Muscles Involved in Ventilation:
Diaphragm: The primary muscle of respiration during normal breathing.
Intercostal muscles: Assist in expanding and contracting the thoracic cavity.
Accessory muscles: Used during exertion or respiratory distress (e.g., thoracic and neck muscles).
CNS Control of Heart and Respiratory Rate:
The medulla oblongata regulates autonomic functions, including heart rate and respiratory patterns; it integrates input from chemoreceptors and baroreceptors to maintain homeostasis.
Partial Pressures and Gas Exchange:
Gas exchange depends on the different partial pressures of gases; gases diffuse from areas of high to low partial pressures, enabling oxygen uptake and carbon dioxide elimination.
Factors Affecting Hemoglobin’s Affinity for Oxygen:
pH levels: Lower pH decreases affinity (Bohr effect).
Temperature: Higher temperatures decrease oxygen affinity; this occurs during active tissue metabolism.
2,3-DPG levels: At higher concentrations, it decreases hemoglobin's oxygen affinity, facilitating better oxygen unloading in tissues.
Respiratory Physiology II
Hyperventilation and Hypoventilation Effects:
Hyperventilation: Leads to decreased blood PCO2, causing respiratory alkalosis; this occurs when breathing is too rapid or deep.
Hypoventilation: Causes increased blood PCO2 leading to respiratory acidosis; this occurs when breathing is too shallow or slow.
Automatic vs.
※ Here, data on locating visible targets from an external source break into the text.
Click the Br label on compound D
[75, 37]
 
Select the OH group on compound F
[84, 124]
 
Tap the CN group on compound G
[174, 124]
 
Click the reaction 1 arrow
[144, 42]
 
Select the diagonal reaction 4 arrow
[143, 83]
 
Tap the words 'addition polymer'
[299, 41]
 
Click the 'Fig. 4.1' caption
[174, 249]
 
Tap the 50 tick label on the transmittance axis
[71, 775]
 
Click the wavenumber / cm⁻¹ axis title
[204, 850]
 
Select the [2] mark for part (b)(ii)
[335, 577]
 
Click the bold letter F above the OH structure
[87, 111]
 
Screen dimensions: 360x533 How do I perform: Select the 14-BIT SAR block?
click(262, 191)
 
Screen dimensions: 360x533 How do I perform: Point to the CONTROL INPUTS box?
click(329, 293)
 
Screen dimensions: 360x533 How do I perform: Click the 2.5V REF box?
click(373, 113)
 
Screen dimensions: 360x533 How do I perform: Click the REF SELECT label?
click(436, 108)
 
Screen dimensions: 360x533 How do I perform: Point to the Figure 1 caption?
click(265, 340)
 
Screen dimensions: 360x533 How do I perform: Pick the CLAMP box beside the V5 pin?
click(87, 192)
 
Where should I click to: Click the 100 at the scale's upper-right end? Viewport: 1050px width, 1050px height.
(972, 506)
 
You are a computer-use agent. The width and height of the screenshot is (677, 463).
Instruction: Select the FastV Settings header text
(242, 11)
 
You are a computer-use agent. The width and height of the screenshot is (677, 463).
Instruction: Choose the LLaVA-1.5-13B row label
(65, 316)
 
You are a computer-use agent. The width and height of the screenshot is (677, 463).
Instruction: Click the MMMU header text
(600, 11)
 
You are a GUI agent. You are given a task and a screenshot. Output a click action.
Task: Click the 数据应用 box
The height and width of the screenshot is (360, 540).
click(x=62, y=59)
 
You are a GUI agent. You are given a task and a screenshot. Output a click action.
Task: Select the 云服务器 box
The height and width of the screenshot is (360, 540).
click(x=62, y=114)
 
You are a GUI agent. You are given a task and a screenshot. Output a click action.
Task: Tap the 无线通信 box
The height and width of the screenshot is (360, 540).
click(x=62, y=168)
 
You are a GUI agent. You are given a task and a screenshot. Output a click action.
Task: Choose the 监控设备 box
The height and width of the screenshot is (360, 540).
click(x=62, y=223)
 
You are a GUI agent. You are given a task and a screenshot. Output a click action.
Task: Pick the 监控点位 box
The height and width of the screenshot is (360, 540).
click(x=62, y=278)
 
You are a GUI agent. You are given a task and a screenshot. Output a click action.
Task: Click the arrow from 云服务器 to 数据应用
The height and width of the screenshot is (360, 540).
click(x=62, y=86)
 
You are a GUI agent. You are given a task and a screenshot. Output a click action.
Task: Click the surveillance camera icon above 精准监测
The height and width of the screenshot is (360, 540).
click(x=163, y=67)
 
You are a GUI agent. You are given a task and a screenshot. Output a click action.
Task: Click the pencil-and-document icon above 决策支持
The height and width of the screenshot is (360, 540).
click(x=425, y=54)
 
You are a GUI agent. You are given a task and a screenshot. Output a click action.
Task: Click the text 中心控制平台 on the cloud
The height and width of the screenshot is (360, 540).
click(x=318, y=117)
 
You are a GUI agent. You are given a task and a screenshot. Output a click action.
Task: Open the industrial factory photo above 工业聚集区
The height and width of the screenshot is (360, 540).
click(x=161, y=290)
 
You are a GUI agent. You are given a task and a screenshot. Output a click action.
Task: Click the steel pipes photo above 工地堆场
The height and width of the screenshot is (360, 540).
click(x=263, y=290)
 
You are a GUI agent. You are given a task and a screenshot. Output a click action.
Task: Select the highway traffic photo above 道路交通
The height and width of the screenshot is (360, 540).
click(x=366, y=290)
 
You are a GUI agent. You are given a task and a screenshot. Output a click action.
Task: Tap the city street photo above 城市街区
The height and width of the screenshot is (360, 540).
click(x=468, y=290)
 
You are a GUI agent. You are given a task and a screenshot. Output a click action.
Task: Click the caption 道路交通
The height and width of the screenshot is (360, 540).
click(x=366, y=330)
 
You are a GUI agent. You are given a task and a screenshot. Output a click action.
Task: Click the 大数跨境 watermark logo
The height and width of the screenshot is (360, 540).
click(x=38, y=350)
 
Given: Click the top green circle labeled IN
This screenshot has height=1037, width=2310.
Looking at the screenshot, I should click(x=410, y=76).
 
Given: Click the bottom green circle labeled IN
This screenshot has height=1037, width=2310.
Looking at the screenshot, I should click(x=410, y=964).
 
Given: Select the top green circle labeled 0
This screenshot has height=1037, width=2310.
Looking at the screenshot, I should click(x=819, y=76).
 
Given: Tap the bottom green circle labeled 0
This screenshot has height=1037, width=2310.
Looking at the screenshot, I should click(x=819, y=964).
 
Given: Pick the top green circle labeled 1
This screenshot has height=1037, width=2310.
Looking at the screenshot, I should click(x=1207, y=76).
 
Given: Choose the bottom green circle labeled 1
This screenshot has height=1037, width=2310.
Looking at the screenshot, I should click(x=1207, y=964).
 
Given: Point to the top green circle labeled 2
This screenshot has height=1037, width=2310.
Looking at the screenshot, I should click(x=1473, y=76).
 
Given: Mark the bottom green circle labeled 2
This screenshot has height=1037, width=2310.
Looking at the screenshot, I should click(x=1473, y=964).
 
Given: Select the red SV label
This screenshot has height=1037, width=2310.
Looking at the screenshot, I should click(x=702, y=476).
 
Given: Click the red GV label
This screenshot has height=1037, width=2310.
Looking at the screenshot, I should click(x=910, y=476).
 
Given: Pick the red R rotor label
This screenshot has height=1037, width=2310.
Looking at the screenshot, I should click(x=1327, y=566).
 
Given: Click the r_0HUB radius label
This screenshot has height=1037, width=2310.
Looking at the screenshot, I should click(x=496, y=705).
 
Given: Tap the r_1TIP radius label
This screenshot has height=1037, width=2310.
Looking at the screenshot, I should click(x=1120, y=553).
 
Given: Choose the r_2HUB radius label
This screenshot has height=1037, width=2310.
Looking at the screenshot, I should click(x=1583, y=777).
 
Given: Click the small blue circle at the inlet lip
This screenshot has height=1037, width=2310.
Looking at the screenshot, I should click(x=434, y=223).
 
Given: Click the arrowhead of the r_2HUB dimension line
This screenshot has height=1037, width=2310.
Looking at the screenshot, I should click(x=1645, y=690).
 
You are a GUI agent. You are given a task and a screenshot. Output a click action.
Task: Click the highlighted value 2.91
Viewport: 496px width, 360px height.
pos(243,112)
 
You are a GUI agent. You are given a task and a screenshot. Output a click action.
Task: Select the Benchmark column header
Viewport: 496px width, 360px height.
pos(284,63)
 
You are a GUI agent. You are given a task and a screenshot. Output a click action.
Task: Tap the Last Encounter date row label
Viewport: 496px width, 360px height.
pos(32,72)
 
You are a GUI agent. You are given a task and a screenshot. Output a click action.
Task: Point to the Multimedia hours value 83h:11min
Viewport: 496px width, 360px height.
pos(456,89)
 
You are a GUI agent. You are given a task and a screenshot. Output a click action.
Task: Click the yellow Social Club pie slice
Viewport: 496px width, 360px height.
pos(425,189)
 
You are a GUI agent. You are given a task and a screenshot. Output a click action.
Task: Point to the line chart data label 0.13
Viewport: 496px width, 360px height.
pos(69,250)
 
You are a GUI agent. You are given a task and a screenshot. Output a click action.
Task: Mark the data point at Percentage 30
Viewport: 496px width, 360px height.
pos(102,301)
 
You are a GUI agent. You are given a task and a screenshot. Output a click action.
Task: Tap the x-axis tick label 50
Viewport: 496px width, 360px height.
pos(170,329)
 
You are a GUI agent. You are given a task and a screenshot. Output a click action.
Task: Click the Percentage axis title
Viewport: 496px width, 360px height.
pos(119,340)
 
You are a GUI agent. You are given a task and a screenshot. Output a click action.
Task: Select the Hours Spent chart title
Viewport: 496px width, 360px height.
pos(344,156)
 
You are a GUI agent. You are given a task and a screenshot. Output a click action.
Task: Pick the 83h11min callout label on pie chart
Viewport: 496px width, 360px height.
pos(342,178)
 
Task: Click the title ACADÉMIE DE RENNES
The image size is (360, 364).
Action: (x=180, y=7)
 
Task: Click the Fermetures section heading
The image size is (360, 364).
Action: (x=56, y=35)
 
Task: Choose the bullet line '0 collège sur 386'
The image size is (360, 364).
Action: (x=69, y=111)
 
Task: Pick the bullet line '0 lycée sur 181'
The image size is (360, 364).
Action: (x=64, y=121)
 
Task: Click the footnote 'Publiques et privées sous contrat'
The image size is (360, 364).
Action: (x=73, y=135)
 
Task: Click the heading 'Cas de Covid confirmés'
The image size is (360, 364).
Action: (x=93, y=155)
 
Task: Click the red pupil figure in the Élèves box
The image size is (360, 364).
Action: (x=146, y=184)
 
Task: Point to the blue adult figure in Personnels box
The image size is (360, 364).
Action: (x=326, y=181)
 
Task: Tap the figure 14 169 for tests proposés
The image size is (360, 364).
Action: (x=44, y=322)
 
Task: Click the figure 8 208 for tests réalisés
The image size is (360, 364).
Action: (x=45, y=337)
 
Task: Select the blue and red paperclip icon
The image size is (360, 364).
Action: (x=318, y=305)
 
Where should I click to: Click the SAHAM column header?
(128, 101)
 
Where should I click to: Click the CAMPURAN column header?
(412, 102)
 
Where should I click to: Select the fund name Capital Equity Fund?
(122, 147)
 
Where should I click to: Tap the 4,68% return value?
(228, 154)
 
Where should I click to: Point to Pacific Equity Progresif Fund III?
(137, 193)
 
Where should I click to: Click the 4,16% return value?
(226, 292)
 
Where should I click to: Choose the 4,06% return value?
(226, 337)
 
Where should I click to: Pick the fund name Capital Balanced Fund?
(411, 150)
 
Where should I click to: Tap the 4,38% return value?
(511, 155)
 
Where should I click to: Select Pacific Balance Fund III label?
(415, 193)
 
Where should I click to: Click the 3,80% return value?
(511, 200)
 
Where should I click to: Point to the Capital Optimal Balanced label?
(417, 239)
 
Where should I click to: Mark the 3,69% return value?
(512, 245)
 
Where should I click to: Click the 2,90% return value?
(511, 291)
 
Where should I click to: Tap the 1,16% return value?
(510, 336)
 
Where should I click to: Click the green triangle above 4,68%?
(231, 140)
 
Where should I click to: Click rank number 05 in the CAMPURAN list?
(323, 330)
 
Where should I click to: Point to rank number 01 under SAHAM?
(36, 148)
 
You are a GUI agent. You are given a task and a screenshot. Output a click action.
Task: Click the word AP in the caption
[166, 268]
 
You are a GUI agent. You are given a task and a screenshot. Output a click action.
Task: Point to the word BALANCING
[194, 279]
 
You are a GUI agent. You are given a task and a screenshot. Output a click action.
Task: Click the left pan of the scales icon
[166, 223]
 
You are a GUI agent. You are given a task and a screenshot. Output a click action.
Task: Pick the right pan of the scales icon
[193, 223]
Conscious Breathing:
Automatic: Driven by the brainstem's respiratory centers; adjusts respiration rates based on CO2 and O2 levels without conscious thought.
Conscious: Breathing under voluntary control; examples include speaking, singing, or voluntary hyperventilation.
Chemoreceptors:
Central chemoreceptors: Located in the brainstem; primarily respond to changes in CO2 levels, affecting breathing rate similarly.
Peripheral chemoreceptors: Located in carotid and aortic bodies; they monitor oxygen levels and respond to significant decreases in O2.
Blood Oxygen Content Calculation:
Primarily determined by hemoglobin concentration and saturation levels; it reflects the blood's capacity to carry oxygen to tissues.
Oxyhemoglobin and Its Concentration:
Oxyhemoglobin forms when oxygen binds to hemoglobin; its concentration varies and is crucial for evaluating oxygenation in arterial and venous blood.
Oxygen Loading/Unloading:
Oxygen loading occurs in the lungs where there is high oxygen concentration; unloading happens at the tissues where the oxygen concentration is lower, facilitated by the Bohr effect, where increased CO2 leads to hemoglobin releasing oxygen more readily.
2,3-DPG Effect:
2,3-DPG binds to hemoglobin; at higher concentrations, it decreases hemoglobin's affinity for oxygen, facilitating the unloading of oxygen in metabolically active tissues.
CO2 Transport in Blood:
Carbon dioxide is mainly transported as bicarbonate ions (HCO3-), dissolved in plasma, and also in a bound form to hemoglobin.
Bicarbonate-Carbonic Acid Buffer System:
The system helps maintain blood pH by compensating for changes in carbon dioxide levels; carbonic acid dissociates into bicarbonate and protons, buffering blood pH changes.
Chloride Shift:
Movement of Cl- ions into red blood cells as HCO3- ions exit during CO2 transport; this helps maintain ionic balance and facilitates gas exchange.
Reverse Chloride Shift:
Cl- ions exit red blood cells as HCO3- enters, promoting the bicarbonate buffer response; essential for homeostasis in blood pH regulation.